Automating Cryptographic Protocol Language Generation from Structured Specifications
This work addresses the problem for cryptographers by providing an automated tool to streamline protocol modeling, though it is incremental as it builds on prior data-centric approaches.
The paper tackles the challenge of automating the generation of cryptographic protocol models from structured specifications, resulting in a tool that exports to ProVerif and C++ implementations while extending verification plugins.
Security of cryptographic protocols can be analysed by creating a model in a formal language and verifying the model in a tool. All such tools focus on the last part of the analysis, verification, and the interpretation of the specification is only explained in papers. Rather, we focus on the interpretation and modelling part by presenting a tool to aid the cryptographer throughout the process and automatically generating code in a target language. We adopt a data-centric approach where the protocol design is stored in a structured way rather than as textual specifications.
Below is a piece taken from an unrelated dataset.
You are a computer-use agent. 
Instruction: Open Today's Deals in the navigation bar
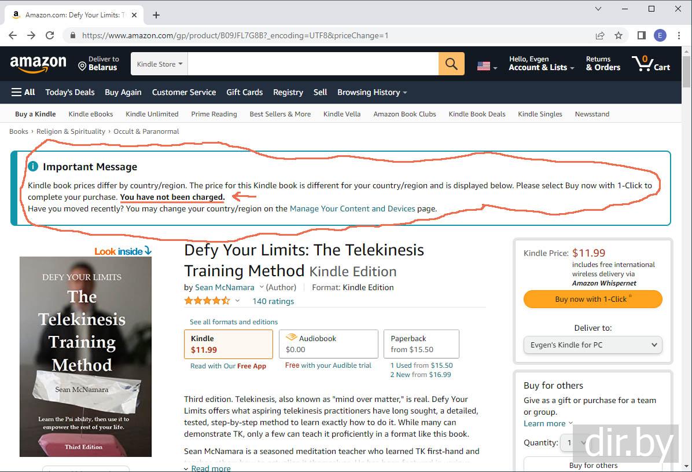coord(70,92)
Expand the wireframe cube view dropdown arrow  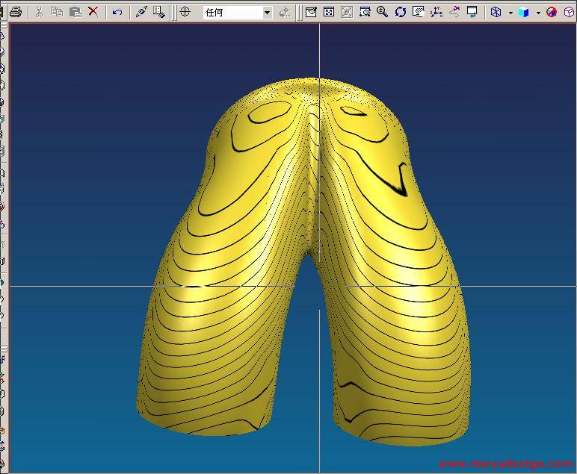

Previous work shows how this approach facilitates the interpretation to a single language (for Tamarin) which required aftermath modifications. By improving the expressiveness of the specification data structure we extend the tool to export to an additional formal language, ProVerif, as well as a C++ fully running implementation. Furthermore, we extend the plugins to verify correctness in ProVerif and executability lemmas in Tamarin. In this paper we model the Diffie-Hellman key exchange, which is traditionally used as a case study; a demo is also provided for other commonly studied protocols, Needham- Schroeder and Needham-Schroeder-Lowe.